Protection de la police

Si vous êtes victime (ou témoin) d’actes de violences, appelez la police, par le 117, pour demander du secours immédiat. Cette centrale répond 24h sur 24h.

A Genève, une loi sur les violences domestiques a été adoptée en 2005. Elle prévoit notamment des Mesures d'éloignement et de soutien (art. 8)

  • Lors d'une intervention, la police peut éloigner immédiatement l'auteur de violences domestiques de son domicile et/ou lui interdire l'accès à certaines zones (école, lieu de travail, etc.) pour une période pouvant aller jusqu'à un mois.
  • Un contrôle rapide de ces mesures est garanti par le Juge de paix si la mesure est prise pour plus de 48 heures.
  • Les mesures d'éloignement n'ont pas d'effet sur les obligations conjugales ou familiales de ceux qui ont font l'objet.
  • Elles n'empêchent pas la répression pénale des actes de violence.
  • Les victimes doivent pouvoir bénéficier d'un accompagnement socio-thérapeutique ou juridique lorsqu'elles en ont besoin.
  • Cette mesure peut-être reprise ou modifiée par un juge dans le cadre de procédures civiles ou pénales liées à des violences domestiques. 

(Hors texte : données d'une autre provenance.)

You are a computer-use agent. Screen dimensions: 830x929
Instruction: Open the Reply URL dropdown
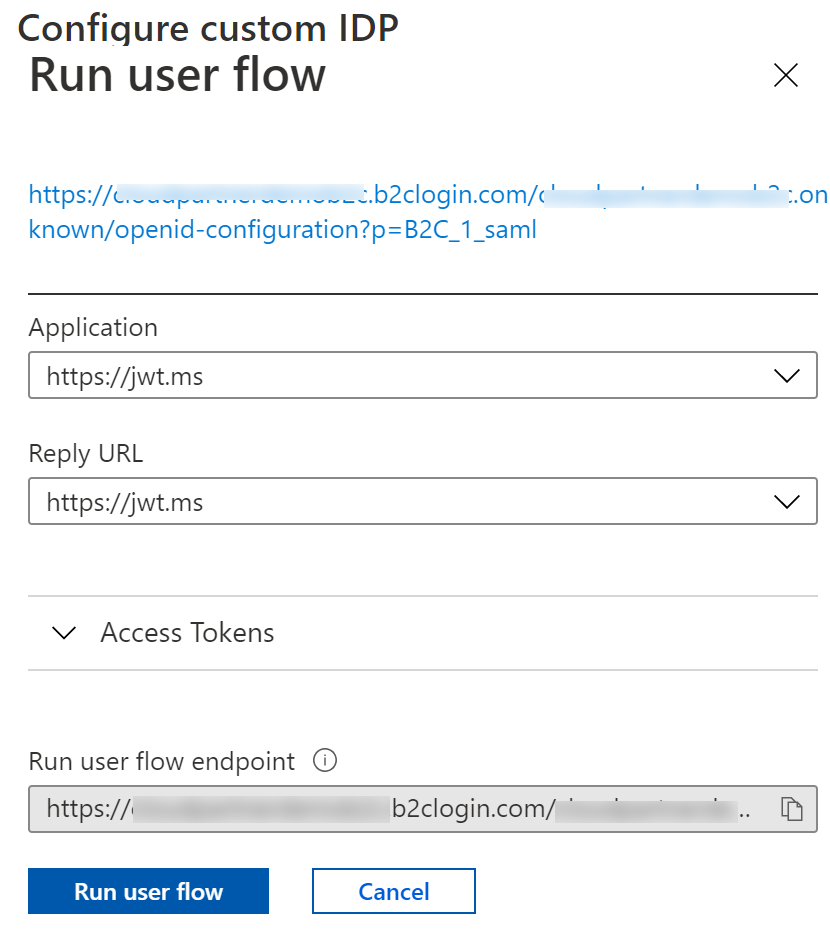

Si l’intervention immédiate de la police n’est pas nécessaire, vous pouvez porter plainte, en vous présentant dans un poste de gendarmerie ou dans les locaux de la police judiciaire, ou encore en écrivant au Chef de la police ou au Procureur général;

Toute autre personne peut signaler les faits de la même manière;

Il est essentiel de réagir rapidement: plus le temps passe, plus les preuves disparaissent et les souvenirs se dissipent;

Si vous le souhaitez, faites-vous accompagner d’une personne de confiance lorsque vous êtes entendue par la police (voir "Plainte").

Prenez contact avec les différents organismes susceptibles de vous aider ou notez leurs adresses pour les avoir au moment utile (voir liste dans les adresses utiles). Ils sauront vous renseigner et vous aider.